I'll preface this post by telling you honestly that I'm not one of those cooks who gets something going early in the morning and labors over it all day. However, Doug and I were fascinated by a bulk bin of dried beans at the market last week, so we decided to get a few pounds and make bean soup. How gorgeous are all those colors?!

The first thing you need to know about bean soup is that if you're using fresh beans, you do not need to do any presoaking, tearing your hair out the night before, letting things sit in water, etc. If this urban soaking myth was true, rest assured that beans wouldn't be in my pantry. Rather, making bean soup is prettay, prettay simple.

And let's face it: At a cost of around $4 for a big soup kettle full of hearty soup, this is a protein-rich, soul-warming dinner.
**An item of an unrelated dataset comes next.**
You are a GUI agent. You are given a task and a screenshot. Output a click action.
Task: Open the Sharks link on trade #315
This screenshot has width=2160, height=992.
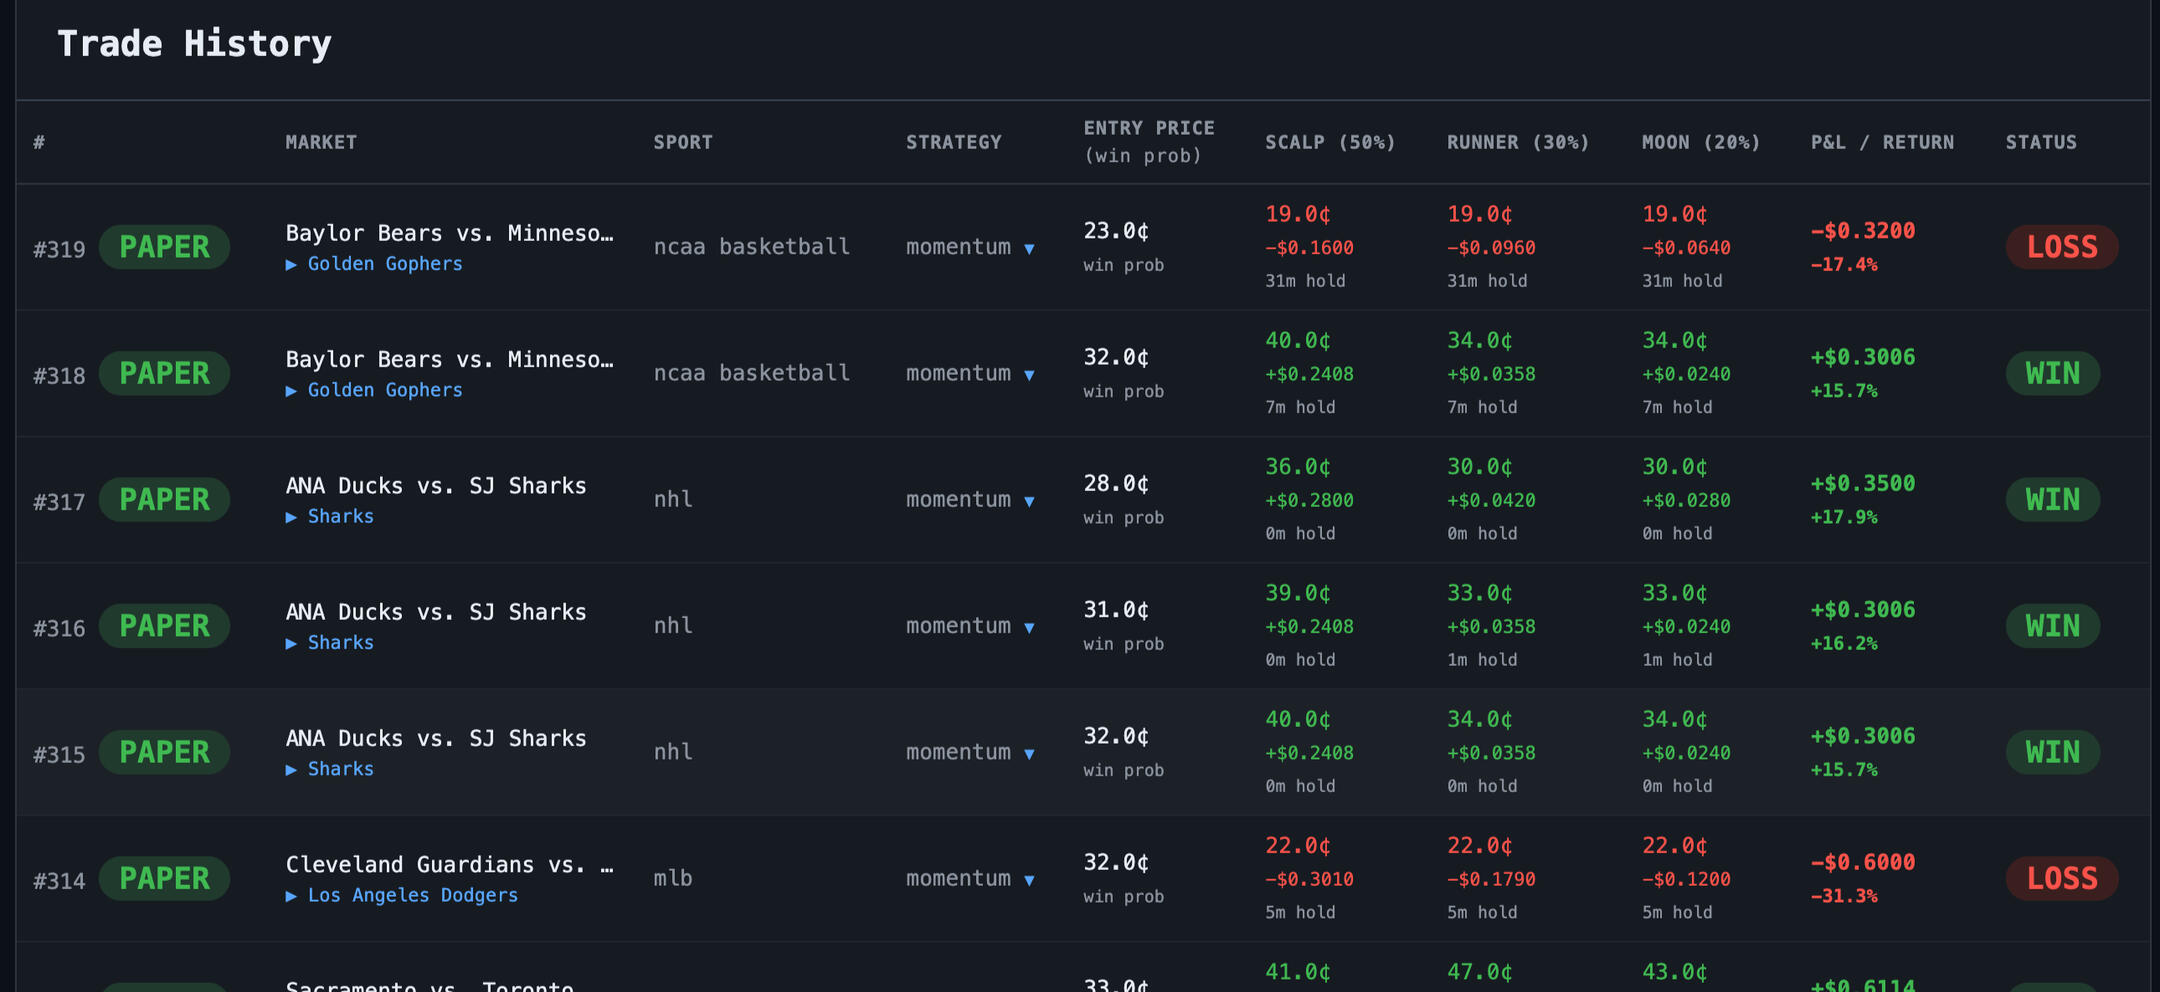pyautogui.click(x=341, y=769)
2 1/2 lbs. dried beans (we used a mix of beans, but you could use just one if you prefer)
1 whole onion, diced
4 carrots, chopped
4 ribs celery, chopped
4 bay leaves
3 large chicken bouillon squares (those ones that are flat and large, not the perfect square small ones)
Water, salt, and pepper to taste

Rinse and drain the beans, picking through them to look for anything that shouldn't be there. (Not like an elephant is going to hop in your colander, but you know what I mean.) Place beans, vegetables, and bay leaves in a large stockpot with enough water to cover them. Bring to a boil, and then turn down to med-low heat.

Simmer for 1 1/2 to 2 hours on the stove, checking every half hour or so to make sure you don't need more water. When the beans are tender, add bouillon, salt, and pepper to taste. It's important not to add this early on, as the salt in these spices could keep your beans from softening.

When we were satisfied with the taste, we boiled a small kettle of rice so we could put a scoop on top to complete our bean protein. Then we removed the bay leaves and served the soup.  I added a little ketchup to my bowl--family tradition. Doug thought that was ridiculous.


But I'll tell you what--this soup is delicious and filling. I couldn't even finish my bowl. Bean soup is something we don't make nearly enough, but it's such a nice addition to our monthly dinner repertoire. The next day, you can heat leftovers up and add a little chicken stock to thin the soup out (if you want).

I think this soup, after thickening overnight, would be a delicious burrito filling with some additional spices added....or great mashed up as refried beans. These are just thoughts. Lots of possibilities!